# [TRECHO SELECIONADO]
-------
Internalizei tudo isso e falhei miseravelmente. Durante muito tempo me senti um não-homem. Meus pais se separam cedo e, morando com minha mãe, seguia o que ela me dizia. Vivi cercado de mulheres, tias, primas, avós. Além de me recusar a beber e falar palavrões (o que parecia causar ira e certa vergonha em meu pai), era magrelo, feio, ruim de bola, fracote, espinhudo, virgem de boca e de sexo, rejeitado e covarde, morria de medo de apanhar nas brigas. Meus talentos eram escrever, inventar jogos, Magic: the gathering e RPGs.
Me recordo de meu pai ter ficado bravo e envergonhado de mim pois me recusava a falar palavrões, evitava beber e não quis que ele me pagasse uma noite com uma prostituta, quando adolescente.
Quando comecei a crescer e bater minhas asas, resolvi exercitar pra ficar mais forte e deixar de ser tão medroso. Fiz judô e capoeira também. Passei a xingar e beber bastante, assim como experimentar várias drogas. Saí pra viajar e morar fora (trabalhando pra pagar as contas). Comecei a ter mais autonomia, fui aos poucos descobrindo coisas nas quais era bom, desenvolvendo um senso básico de autoestima, que até então desconhecia.
O próprio surgimento do PdH, quase treze anos atrás, está conectado a essa jornada. Ele veio ao mundo alguns anos após o início dessa busca. Imaturo, junto de uma rede de outros homens frustrados e rejeitados que tentavam se ajudar, achávamos ser os caras legais.
-------
# [DADOS REGISTRADOS]
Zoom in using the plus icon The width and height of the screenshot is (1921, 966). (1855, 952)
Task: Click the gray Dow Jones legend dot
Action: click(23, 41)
-------
# [DESCRIÇÃO DA TAREFA]
Reproduza o trecho selecionado, desde "Internalizei tudo isso" até "gathering e RPGs.", substituindo "magrelo" por "franzino". A listagem não guarda relação com o trecho selecionado.

# [RESPOSTA DA TAREFA]
Internalizei tudo isso e falhei miseravelmente. Durante muito tempo me senti um não-homem. Meus pais se separam cedo e, morando com minha mãe, seguia o que ela me dizia. Vivi cercado de mulheres, tias, primas, avós. Além de me recusar a beber e falar palavrões (o que parecia causar ira e certa vergonha em meu pai), era franzino, feio, ruim de bola, fracote, espinhudo, virgem de boca e de sexo, rejeitado e covarde, morria de medo de apanhar nas brigas. Meus talentos eram escrever, inventar jogos, Magic: the gathering e RPGs.